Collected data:
********************

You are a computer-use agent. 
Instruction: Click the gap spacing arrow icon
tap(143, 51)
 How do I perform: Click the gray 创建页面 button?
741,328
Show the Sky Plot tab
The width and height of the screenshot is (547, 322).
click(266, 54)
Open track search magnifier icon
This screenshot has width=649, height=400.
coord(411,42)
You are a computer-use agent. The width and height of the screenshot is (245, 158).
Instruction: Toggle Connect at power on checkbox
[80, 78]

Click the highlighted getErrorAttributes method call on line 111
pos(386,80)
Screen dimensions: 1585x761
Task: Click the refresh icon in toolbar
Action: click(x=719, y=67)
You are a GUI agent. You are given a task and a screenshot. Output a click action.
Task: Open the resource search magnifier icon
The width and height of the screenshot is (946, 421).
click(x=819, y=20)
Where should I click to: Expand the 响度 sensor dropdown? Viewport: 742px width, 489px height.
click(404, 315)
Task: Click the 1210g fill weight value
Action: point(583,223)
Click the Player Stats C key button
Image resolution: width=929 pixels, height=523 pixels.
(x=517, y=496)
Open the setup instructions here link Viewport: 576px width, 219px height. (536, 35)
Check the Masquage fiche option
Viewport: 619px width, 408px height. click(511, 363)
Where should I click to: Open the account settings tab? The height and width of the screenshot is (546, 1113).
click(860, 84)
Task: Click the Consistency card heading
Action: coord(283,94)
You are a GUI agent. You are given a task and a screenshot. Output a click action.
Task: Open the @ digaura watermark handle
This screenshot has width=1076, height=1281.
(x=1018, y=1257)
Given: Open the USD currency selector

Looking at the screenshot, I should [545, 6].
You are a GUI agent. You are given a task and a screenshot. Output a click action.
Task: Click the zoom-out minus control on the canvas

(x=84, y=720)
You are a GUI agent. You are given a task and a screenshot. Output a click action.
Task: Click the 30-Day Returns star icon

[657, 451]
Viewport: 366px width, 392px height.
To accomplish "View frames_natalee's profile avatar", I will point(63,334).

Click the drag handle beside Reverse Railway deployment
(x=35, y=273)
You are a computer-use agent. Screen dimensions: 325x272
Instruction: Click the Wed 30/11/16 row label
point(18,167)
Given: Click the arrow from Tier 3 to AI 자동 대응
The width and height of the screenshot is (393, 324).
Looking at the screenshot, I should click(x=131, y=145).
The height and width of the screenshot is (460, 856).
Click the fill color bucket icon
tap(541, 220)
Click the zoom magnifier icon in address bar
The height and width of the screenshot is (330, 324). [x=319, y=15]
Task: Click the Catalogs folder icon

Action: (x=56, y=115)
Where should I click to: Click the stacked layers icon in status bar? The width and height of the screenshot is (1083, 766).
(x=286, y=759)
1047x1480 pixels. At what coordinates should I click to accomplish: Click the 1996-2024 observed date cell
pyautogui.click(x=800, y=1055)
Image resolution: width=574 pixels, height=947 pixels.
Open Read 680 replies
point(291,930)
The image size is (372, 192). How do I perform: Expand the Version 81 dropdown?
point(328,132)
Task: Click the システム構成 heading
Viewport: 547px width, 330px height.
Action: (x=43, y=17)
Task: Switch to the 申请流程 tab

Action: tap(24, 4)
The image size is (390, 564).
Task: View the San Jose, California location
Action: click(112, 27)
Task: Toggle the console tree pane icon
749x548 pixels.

********************

Exercise prompt: Line by line, copy the records exactly.

Solution to this exercise:
You are a computer-use agent. 
Instruction: Click the gap spacing arrow icon
tap(143, 51)
 How do I perform: Click the gray 创建页面 button?
741,328
Show the Sky Plot tab
The width and height of the screenshot is (547, 322).
click(266, 54)
Open track search magnifier icon
This screenshot has width=649, height=400.
coord(411,42)
You are a computer-use agent. The width and height of the screenshot is (245, 158).
Instruction: Toggle Connect at power on checkbox
[80, 78]

Click the highlighted getErrorAttributes method call on line 111
pos(386,80)
Screen dimensions: 1585x761
Task: Click the refresh icon in toolbar
Action: click(x=719, y=67)
You are a GUI agent. You are given a task and a screenshot. Output a click action.
Task: Open the resource search magnifier icon
The width and height of the screenshot is (946, 421).
click(x=819, y=20)
Where should I click to: Expand the 响度 sensor dropdown? Viewport: 742px width, 489px height.
click(404, 315)
Task: Click the 1210g fill weight value
Action: point(583,223)
Click the Player Stats C key button
Image resolution: width=929 pixels, height=523 pixels.
(x=517, y=496)
Open the setup instructions here link Viewport: 576px width, 219px height. (536, 35)
Check the Masquage fiche option
Viewport: 619px width, 408px height. click(511, 363)
Where should I click to: Open the account settings tab? The height and width of the screenshot is (546, 1113).
click(860, 84)
Task: Click the Consistency card heading
Action: coord(283,94)
You are a GUI agent. You are given a task and a screenshot. Output a click action.
Task: Open the @ digaura watermark handle
This screenshot has width=1076, height=1281.
(x=1018, y=1257)
Given: Open the USD currency selector

Looking at the screenshot, I should [545, 6].
You are a GUI agent. You are given a task and a screenshot. Output a click action.
Task: Click the zoom-out minus control on the canvas

(x=84, y=720)
You are a GUI agent. You are given a task and a screenshot. Output a click action.
Task: Click the 30-Day Returns star icon

[657, 451]
Viewport: 366px width, 392px height.
To accomplish "View frames_natalee's profile avatar", I will point(63,334).

Click the drag handle beside Reverse Railway deployment
(x=35, y=273)
You are a computer-use agent. Screen dimensions: 325x272
Instruction: Click the Wed 30/11/16 row label
point(18,167)
Given: Click the arrow from Tier 3 to AI 자동 대응
The width and height of the screenshot is (393, 324).
Looking at the screenshot, I should click(x=131, y=145).
The height and width of the screenshot is (460, 856).
Click the fill color bucket icon
tap(541, 220)
Click the zoom magnifier icon in address bar
The height and width of the screenshot is (330, 324). [x=319, y=15]
Task: Click the Catalogs folder icon

Action: (x=56, y=115)
Where should I click to: Click the stacked layers icon in status bar? The width and height of the screenshot is (1083, 766).
(x=286, y=759)
1047x1480 pixels. At what coordinates should I click to accomplish: Click the 1996-2024 observed date cell
pyautogui.click(x=800, y=1055)
Image resolution: width=574 pixels, height=947 pixels.
Open Read 680 replies
point(291,930)
The image size is (372, 192). How do I perform: Expand the Version 81 dropdown?
point(328,132)
Task: Click the システム構成 heading
Viewport: 547px width, 330px height.
Action: (x=43, y=17)
Task: Switch to the 申请流程 tab

Action: tap(24, 4)
The image size is (390, 564).
Task: View the San Jose, California location
Action: click(112, 27)
Task: Toggle the console tree pane icon
749x548 pixels.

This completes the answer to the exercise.